▶ AUFGABEN
a: Beantworten Sie anhand des Textauszugs über Maria Sharapova diese Fragen:
(i) Bei welchen beiden Majors war sie zuvor jeweils in der ersten Runde ausgeschieden?
(ii) Wie viele sportliche Auftritte hatte sie 2019?
(iii) Aus welchem Ranglistenbereich müsste sie sich mühsam wieder hocharbeiten?
b: Liefern Sie, was auf den letzten Satz des Textauszugs über Maria Sharapova folgt.

▶ TEXTAUSZUG
Bei den Australian Open 2016 positiv auf Meldonium getestet
Dem strahlend-schönen Schein zum Trotz: Nach ihrem frühen Aus bei den Australian Open 2020 scheint Maria ganz klar nicht mehr „Unstoppable" zu sein. Zuvor war sie bereits bei den Majors in Wimbledon und New York jeweils in der ersten Runde ausgeschieden. Gerade mal 15 sportliche Auftritte hatte die einstige Nummer eins 2019. Wenige, schwache Erfolge verzeichnete die bei ihren Mitspielerinnen nicht sehr beliebte, kühle Strategin seit ihrer Rückkehr aus der Zwangspause 2017. Verletzungen, auch Aufgaben prägten das Bild. Ihr Karriereende aufgrund von anhaltender Formschwäche rückt so nahe wie nie zuvor. Es sei denn, Sharapova entschließt sich, mit dem Nachwuchs bei Einsteigerturnieren um spärliche Weltranglistenpunkte zu kämpfen und sich mühsam wieder aus den Top 400 hochzuarbeiten.

▶ ERFASSTE DATEN
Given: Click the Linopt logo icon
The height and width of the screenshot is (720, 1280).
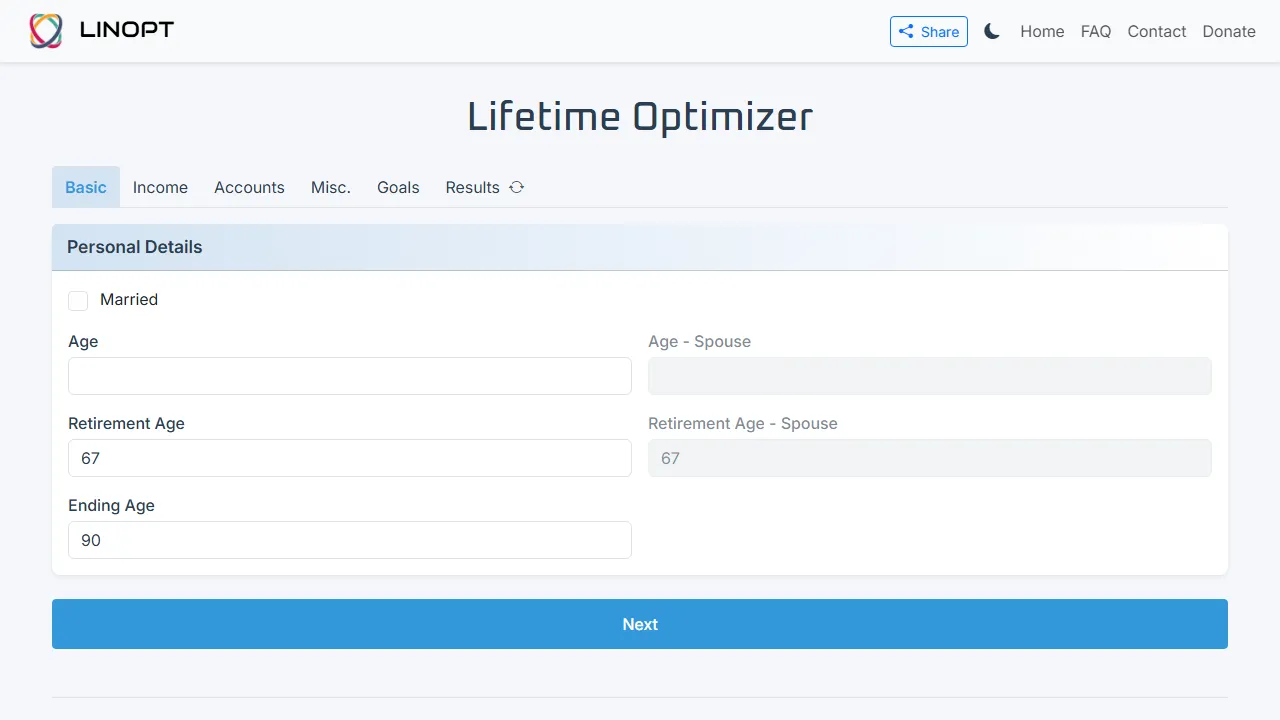Looking at the screenshot, I should [44, 30].
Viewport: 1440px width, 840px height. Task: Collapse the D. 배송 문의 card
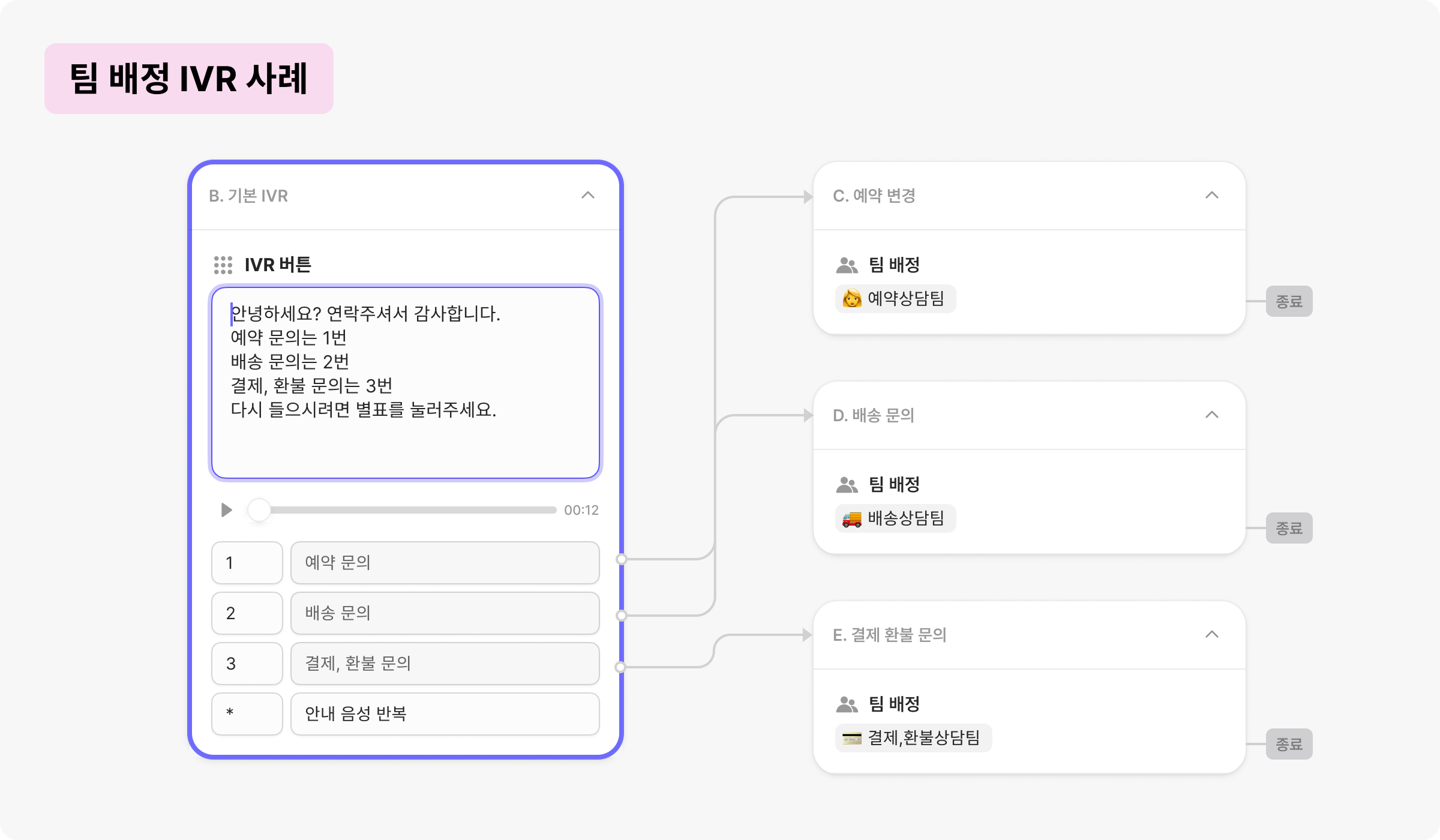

▶ ANTWORTEN JE AUFGABE
a:
(i) Wimbledon und New York
(ii) 15
(iii) Aus den Top 400

b:
Ein Blick in die Tiefe ist der Siegerin von 36 Turnieren einmal mehr versagt: „Ich kann nicht in eine Kristallkugel sehen", sagte sie nach ihrer jüngsten, gewaltigen 3:6-, 4:6-Auftaktniederlage gegen die Kroatin Donna Vekic in Melbourne über künftige Grand-Slam-Teilnahmen. „Ich weiß nicht, ob ich im nächsten Jahr wieder hier sein werde."
Sharapovas Webseite glitzert und funkelt im Licht der Jet-Set-Welt. Doch das Tennisleben ist ein anderes, wenn Teenager wie Cori Gauff die sportlichen Schlagzeilen bestimmen und es kaum auffallen dürfte, wenn Model Maria – einst 21 Wochen an der Spitze der Spielerinnen – offiziell abtritt. Ihr Herz hängt wohl doch noch am Tennis: „Es macht keinen Spaß, über all die Schwierigkeiten zu sprechen", beschied sie „Down Under". Die Frau, die bei nervenstarken Matches mit ihrem lautstarken Stöhnen auffiel, wird sehr leise am Ende ihrer Karriere auf den Courts der Welt.
Philipp Kohlschreiber: „Ich weiß, dass das Ende naht"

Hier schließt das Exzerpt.